My mother is Japanese, and living in a house with Japanese art on the walls certainly influenced my early aesthetic development — as did, perhaps, the many Japanese monster movies on TV. Growing up in the California desert had some impact on my sense of space and light. I love the paintings of Hopper, Caravaggio, Vermeer, Rembrandt, Sargent, da Vinci and Van Gogh. I’m also a big fan of American landscape paintings, particularly by the Hudson River School. The work and ideas of Vittorio Storaro have always been a major inspiration. My favorite directors are Kurosawa, Kubrick, Lean, Ford, Welles and Hitchcock — the usual suspects!

How did you get your first break in the business?
I started shooting features right after film school, mainly micro-budget projects that I got through connections made in school. The budgets have slowly climbed over time. The first movie anyone noticed was Twin Falls Idaho, and then Northfork. Both were directed by Michael Polish, and both netted me Independent Spirit Award nominations.

What has been your most satisfying moment on a project?
Doing a crane shot in 35mm anamorphic on the vast plains of Montana in the winter for Northfork. It was the closest I’ve felt to doing work in the spirit of John Ford and David Lean, despite the tiny budget.

Have you made any memorable blunders?
Early on, I moved a 5K that I probably shouldn’t have touched and unknowingly placed it under a fire sprinkler, which went off in this very expensive mansion. I expected the owner to throw a fit when she saw her drowned master bedroom, but it turned out she had been hoping something would go wrong. Apparently she had a habit of renting out her mansion to productions whenever she wanted to get some remodeling done, figuring that they would damage something and she’d get money from the insurance claim.

What’s the best professional advice you’ve ever received?
I was nervous about shooting my first feature, and luckily, I ran into Allen Daviau, ASC, who advised me to know my first week of production, what I needed to do, backwards and forwards. I discovered that being hyper-prepared like that not only boosted my confidence but also set the right tone for the production. The crew quickly realizes that you know what you want and are aware of how long things should take.
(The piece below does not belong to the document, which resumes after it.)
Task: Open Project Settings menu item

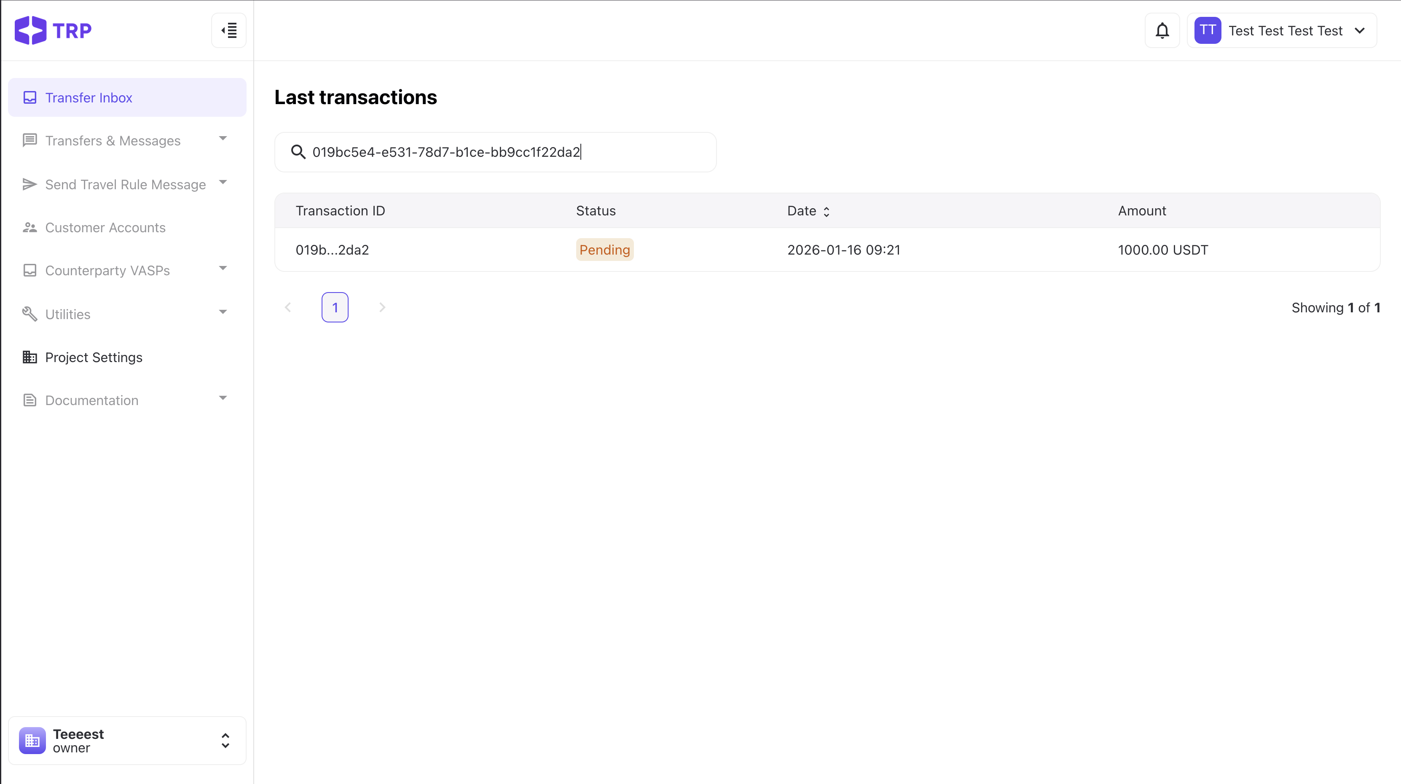Action: pos(94,357)
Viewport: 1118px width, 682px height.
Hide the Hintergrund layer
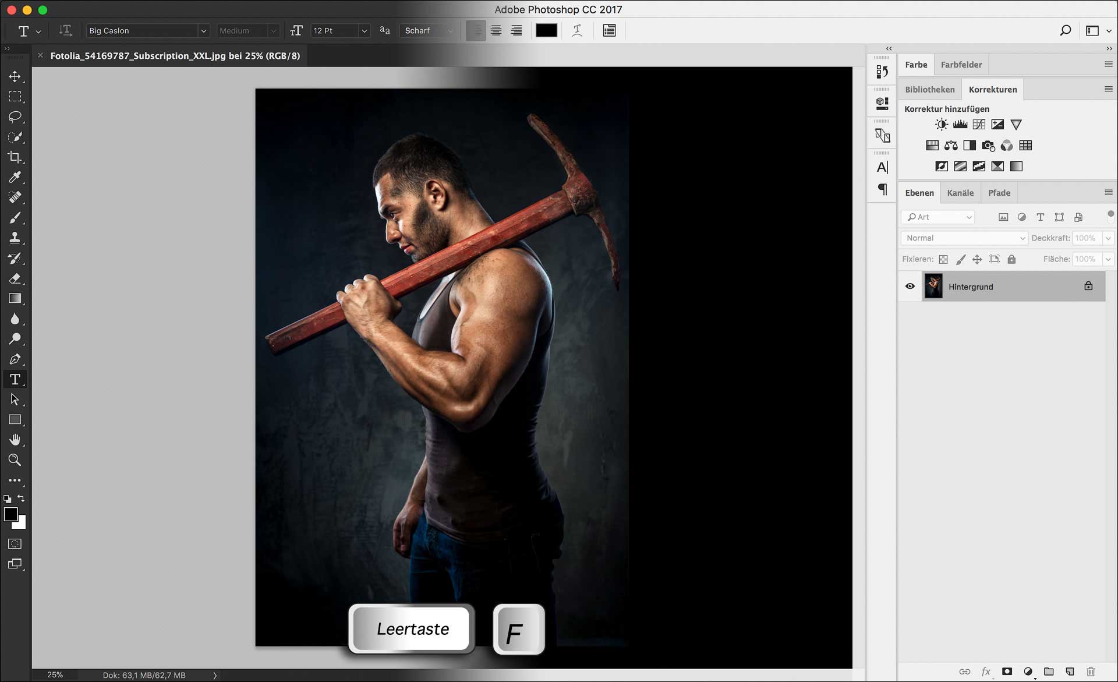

What recent books, films or artworks have inspired you?
I find some of the locations where I have worked to be very inspiring. Most recently it was the Santa Fe region of New Mexico. In the past few years, Robert Richardson’s cinematography for Snow Falling on Cedars has probably impressed me the most, as well as Conrad Hall’s work in Road to Perdition.

Do you have any favorite genres, or genres that you would like to try?
Shooting a science-fiction movie set on a spaceship would satisfy a childhood dream, especially if it were a Star Trek movie. Like many cinematographers, I’d love to shoot a Western, a black-and-white film noir, and a period epic in 65mm — not necessarily in that order.

If you weren’t a cinematographer, what might you be doing instead?
I’d probably be teaching filmmaking. If not, I might be trying to make a living as a writer.

Which ASC cinematographers recommended you for membership?
Robert Primes, Roy Wagner and Denis Lenoir.

How has ASC membership impacted your life and career?
For one thing, I got to cross “get into the ASC” off my list of lifelong career goals! It has been a tremendous honor and a great pleasure to meet and socialize with my heroes, some of whom were responsible for the greatest moments in cinema history. It’s a wonderful organization of true artists.